* THE TASK: Whenever a line in the data holds the string "computer", copy that line.

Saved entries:

----

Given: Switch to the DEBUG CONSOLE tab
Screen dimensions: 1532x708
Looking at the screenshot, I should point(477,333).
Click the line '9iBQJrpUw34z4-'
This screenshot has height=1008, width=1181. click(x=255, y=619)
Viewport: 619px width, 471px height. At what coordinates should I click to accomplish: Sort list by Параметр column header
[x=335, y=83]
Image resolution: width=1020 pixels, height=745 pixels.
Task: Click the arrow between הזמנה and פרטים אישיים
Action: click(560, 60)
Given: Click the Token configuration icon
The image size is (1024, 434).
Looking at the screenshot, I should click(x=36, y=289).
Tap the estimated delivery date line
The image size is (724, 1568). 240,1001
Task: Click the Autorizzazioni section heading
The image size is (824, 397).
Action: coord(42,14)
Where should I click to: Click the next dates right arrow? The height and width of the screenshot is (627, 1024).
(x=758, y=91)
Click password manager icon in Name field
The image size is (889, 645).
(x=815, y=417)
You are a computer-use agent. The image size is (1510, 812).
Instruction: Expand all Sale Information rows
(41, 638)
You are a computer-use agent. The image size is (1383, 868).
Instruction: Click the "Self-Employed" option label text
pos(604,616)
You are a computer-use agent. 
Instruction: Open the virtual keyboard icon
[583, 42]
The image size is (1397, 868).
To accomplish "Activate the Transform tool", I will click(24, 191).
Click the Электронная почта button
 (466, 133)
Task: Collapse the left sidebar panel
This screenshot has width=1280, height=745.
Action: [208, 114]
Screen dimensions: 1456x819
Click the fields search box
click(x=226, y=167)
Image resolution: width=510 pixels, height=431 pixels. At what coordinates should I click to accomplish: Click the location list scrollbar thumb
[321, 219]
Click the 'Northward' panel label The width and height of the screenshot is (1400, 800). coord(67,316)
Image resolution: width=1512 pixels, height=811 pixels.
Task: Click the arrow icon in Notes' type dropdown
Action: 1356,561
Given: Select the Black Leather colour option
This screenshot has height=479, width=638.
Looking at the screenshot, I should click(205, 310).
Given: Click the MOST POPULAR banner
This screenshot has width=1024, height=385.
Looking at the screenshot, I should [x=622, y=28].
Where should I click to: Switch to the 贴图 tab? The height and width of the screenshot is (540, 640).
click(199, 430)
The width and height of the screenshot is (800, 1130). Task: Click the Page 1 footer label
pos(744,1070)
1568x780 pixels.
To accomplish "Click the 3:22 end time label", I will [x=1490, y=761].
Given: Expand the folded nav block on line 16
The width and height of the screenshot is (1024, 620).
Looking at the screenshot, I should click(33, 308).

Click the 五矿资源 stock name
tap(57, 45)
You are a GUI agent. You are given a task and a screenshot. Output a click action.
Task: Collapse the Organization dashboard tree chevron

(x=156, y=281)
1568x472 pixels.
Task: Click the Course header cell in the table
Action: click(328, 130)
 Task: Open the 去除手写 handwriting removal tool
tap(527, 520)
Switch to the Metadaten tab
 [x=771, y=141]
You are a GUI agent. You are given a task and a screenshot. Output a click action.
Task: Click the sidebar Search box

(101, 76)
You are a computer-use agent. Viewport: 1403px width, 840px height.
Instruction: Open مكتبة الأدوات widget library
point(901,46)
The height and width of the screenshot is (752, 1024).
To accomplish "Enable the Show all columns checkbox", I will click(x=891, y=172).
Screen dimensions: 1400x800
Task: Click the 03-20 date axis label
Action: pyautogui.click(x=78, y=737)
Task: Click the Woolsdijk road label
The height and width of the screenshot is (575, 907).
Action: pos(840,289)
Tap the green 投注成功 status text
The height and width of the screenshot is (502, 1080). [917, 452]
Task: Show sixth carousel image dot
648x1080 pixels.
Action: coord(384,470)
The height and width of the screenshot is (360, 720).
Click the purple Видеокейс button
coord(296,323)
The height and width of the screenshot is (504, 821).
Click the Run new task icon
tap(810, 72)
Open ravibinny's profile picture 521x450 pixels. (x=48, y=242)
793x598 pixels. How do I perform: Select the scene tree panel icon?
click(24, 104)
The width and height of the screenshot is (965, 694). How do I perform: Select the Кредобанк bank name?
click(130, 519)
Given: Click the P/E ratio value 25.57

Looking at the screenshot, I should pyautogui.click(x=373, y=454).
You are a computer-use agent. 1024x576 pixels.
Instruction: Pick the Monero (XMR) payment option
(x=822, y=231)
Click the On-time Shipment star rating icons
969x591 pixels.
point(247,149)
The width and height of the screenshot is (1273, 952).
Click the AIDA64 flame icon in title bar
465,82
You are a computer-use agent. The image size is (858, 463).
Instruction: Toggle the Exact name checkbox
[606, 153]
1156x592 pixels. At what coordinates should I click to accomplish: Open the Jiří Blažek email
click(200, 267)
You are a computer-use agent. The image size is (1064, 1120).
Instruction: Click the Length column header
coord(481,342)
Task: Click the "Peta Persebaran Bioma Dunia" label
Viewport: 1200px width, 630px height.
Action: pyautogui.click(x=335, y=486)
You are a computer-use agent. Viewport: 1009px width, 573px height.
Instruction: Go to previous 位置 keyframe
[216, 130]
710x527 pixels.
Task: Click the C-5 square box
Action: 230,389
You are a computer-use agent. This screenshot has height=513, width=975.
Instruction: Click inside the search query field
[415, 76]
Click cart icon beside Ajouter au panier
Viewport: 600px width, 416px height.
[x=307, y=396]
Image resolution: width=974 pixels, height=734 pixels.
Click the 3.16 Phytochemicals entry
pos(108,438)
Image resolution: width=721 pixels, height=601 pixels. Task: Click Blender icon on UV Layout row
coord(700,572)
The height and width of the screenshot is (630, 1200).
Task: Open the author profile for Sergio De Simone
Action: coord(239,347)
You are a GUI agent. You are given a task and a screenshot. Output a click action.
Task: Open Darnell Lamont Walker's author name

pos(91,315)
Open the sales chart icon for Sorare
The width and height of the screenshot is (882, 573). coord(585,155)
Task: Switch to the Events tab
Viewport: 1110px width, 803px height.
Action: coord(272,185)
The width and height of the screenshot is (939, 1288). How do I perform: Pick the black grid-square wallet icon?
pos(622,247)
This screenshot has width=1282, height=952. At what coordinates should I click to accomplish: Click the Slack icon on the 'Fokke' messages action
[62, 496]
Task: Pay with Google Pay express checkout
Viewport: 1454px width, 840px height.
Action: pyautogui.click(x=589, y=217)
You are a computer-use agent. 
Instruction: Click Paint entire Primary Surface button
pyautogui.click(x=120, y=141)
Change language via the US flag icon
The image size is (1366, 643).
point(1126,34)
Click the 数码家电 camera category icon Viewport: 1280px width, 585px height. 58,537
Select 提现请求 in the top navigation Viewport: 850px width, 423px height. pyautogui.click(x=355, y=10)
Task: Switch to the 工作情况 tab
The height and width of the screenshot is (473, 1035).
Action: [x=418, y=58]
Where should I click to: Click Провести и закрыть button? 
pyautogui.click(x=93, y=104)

----

* PROBLEM SOLUTION:
You are a computer-use agent. The image size is (1510, 812).
You are a computer-use agent. The image size is (1383, 868).
You are a computer-use agent. 
You are a computer-use agent. Viewport: 1403px width, 840px height.
You are a computer-use agent. 1024x576 pixels.
You are a computer-use agent. The image size is (858, 463).
You are a computer-use agent. The image size is (1064, 1120).
You are a computer-use agent. Viewport: 1009px width, 573px height.
You are a computer-use agent. This screenshot has height=513, width=975.
You are a computer-use agent. 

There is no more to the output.